The case Haifu Investment Co., Ltd, vs. Gansu Shiheng Non-Ferrous Recycling Co., Ltd and Hong Kong Diya Limited for the defendants’ failure to perform the investment compensation clause under the “valuation adjustment mechanism” (“VAM”), which has drawn high public attention, was finally determined. After its retrial, the PRC Supreme People’s Court (the “Supreme Court”) rendered the final judgment ruling that the old shareholder, Hong Kong Diya Limited, shall bear the compensation liability for the investor. It is beyond doubt that this judgment will play a significant role in guiding the courts’ rulings of similar cases in the future. We believe the following points are worthy of attention:
- The Supreme Court’s reasoning suggests its inclination to decide the validity of VAM (also known as “bet-on agreement” or “ratchet clauses”) by operation of the doctrines of the corporate law, which is essentially a protection of legitimate rights and interests of companies and the companies’ creditors, rather than to mechanically apply the test whether the contract is a “loan arrangement shammed with business cooperation”. It sets a milestone on the legality review of VAM in similar cases of future.

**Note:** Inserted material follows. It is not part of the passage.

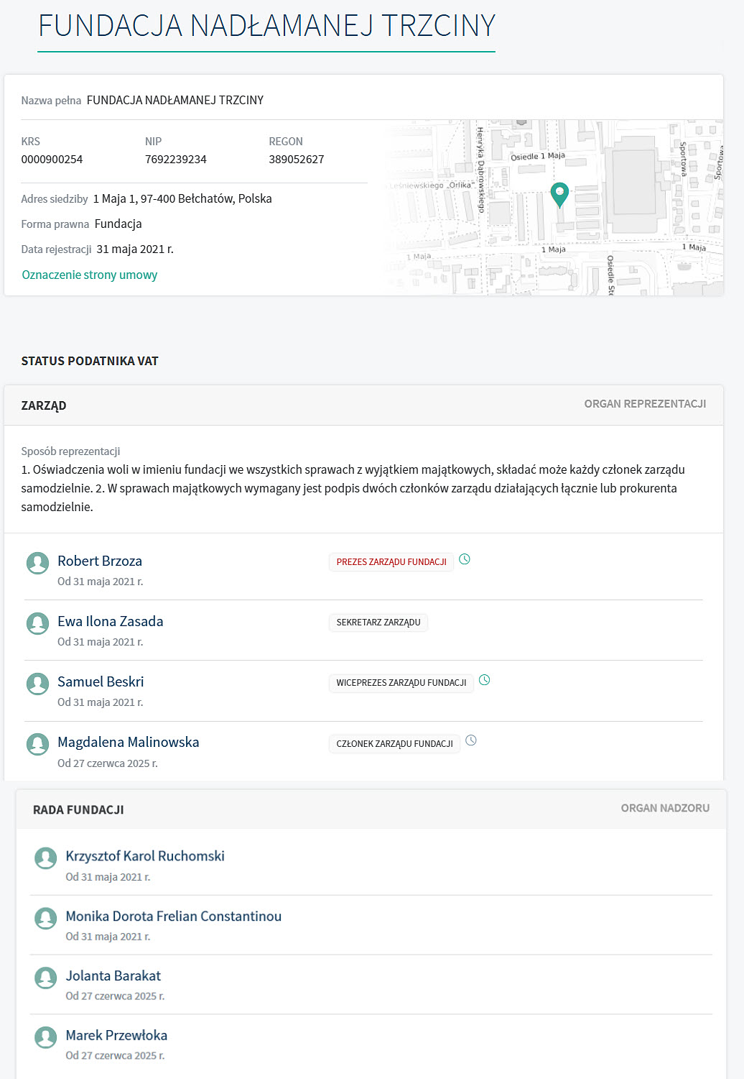Select Monika Dorota Frelian Constantinou's name
Screen dimensions: 744x1079
173,916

- The judgment also indicates that the Supreme Court acknowledges the reasonableness and legitimacy of VAM, but only for those entered between shareholders. There still exits risk that VAM agreed between the new shareholder who subscribes the capital and the target company is void per se, or to be challenged under the court’s strict scrutiny. PE investors need to pay special attention to such risks.

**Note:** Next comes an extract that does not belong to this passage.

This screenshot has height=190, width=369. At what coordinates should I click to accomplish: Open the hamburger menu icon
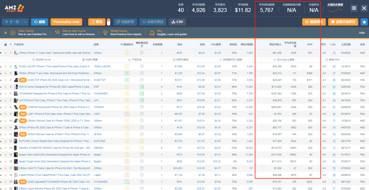(x=353, y=8)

- It is also noteworthy of the potential commercial risks caused by the Supreme Court retrial judgment. The VAM disputed in this case is between the new shareholder and the target company. Leaving alone the reasonableness of the valuation adjustment set forth in the terms, agreement provides that the company shall be obligated to pay the compensation, while the old shareholder is more like a guarantor for the company’s liabilities. Therefore, if the Supreme Court determines the VAM be invalid, the guaranty to secure such invalid agreement is accordingly invalid. Thus, the liabilities should be allocated between the parties depending on the legal consequences of the invalid agreement and guarantee, but not the old shareholder being held responsible for the full compensation.
It is possible that the Supreme Court’s opinion holding old shareholder responsible for the full compensation was bases on its valuing of the doctrine of estoppels and its tendency to encourage the investment by safeguarding the investors’ entire interests and rights. According to such judging opinions, however, in similar cases of future, whether the investors could allocate the inherent commercial risks to the old shareholder by agreement during the initial period of investments? In other words, whether the investors could still recover full compensation when the investment fails, which was made solely based on the representations and warranties of the old shareholders or the company without considering the reasonableness in setting the structure of the VAM? This is another issue worthy to be highly considered by PE investors and company shareholders.